> [What you need to do]:
Your answer is the line containing "Image resolution: width=1398" plus every line after it through the end of the records, printed exactly and free of pictures.
--- Entries supplied ---
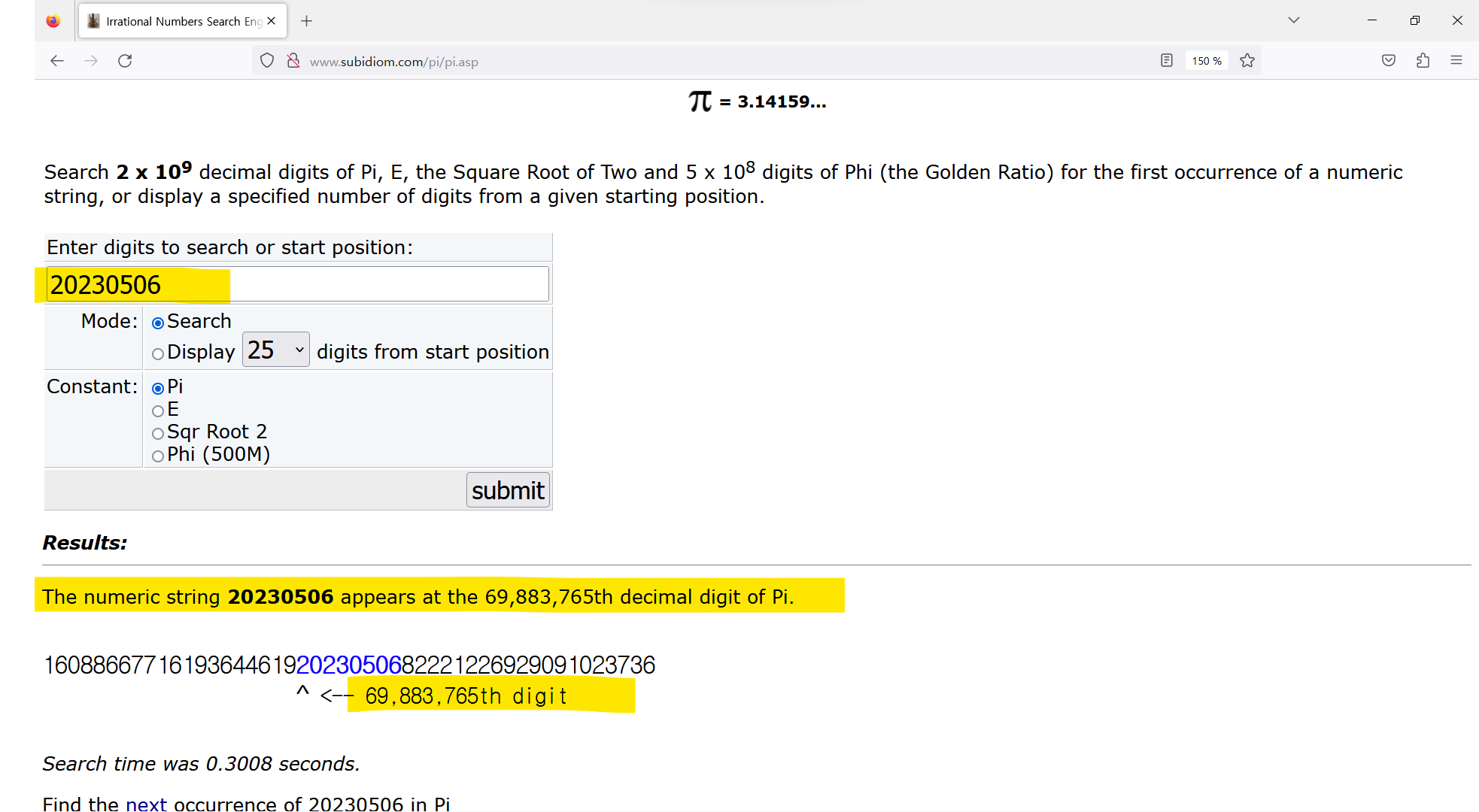Open a new tab with plus button
Image resolution: width=1479 pixels, height=812 pixels.
coord(306,21)
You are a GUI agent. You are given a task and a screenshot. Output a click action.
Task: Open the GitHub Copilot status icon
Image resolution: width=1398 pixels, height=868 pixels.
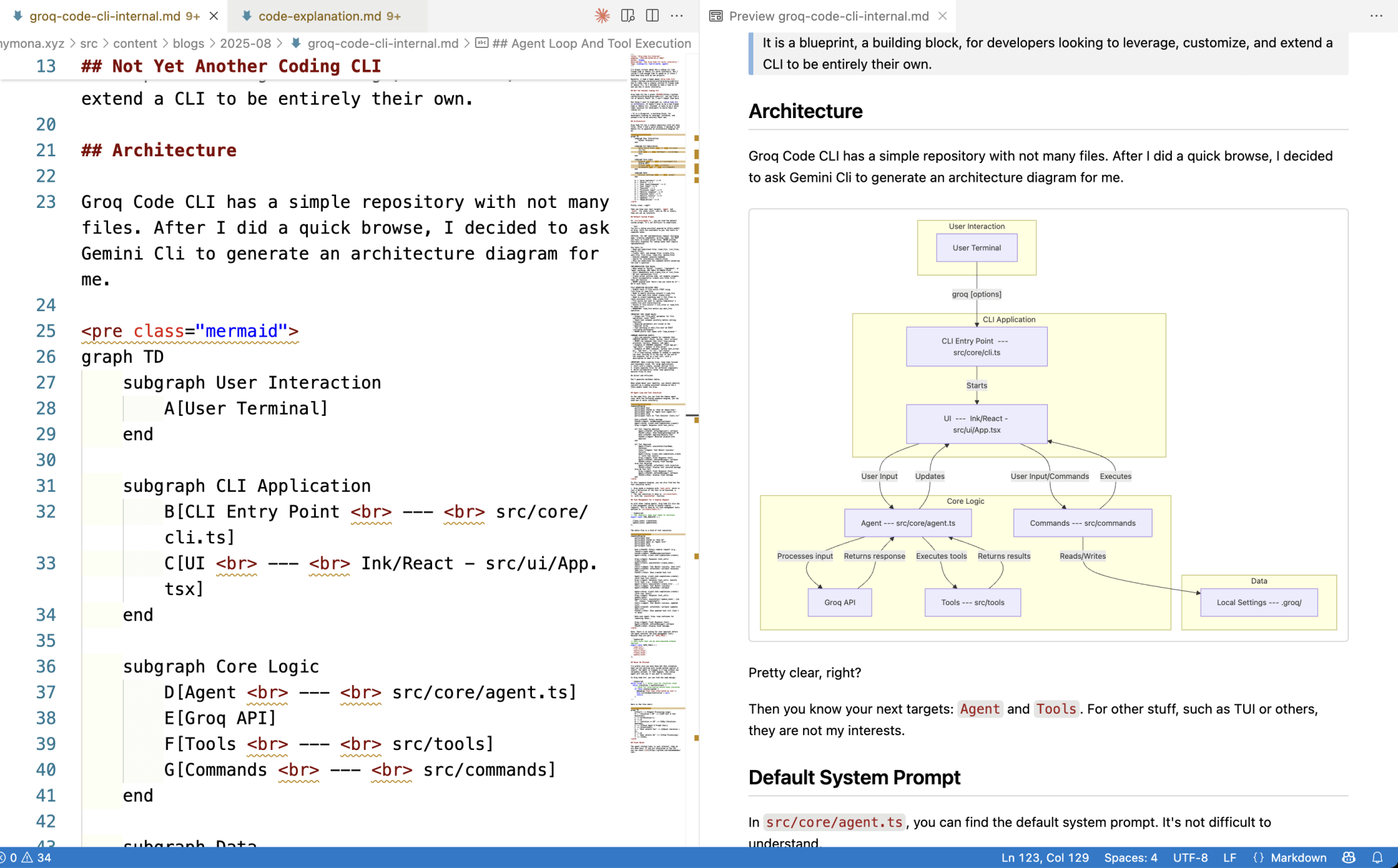tap(1349, 857)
---
> [Output for this exercise]:
Image resolution: width=1398 pixels, height=868 pixels.
tap(1349, 857)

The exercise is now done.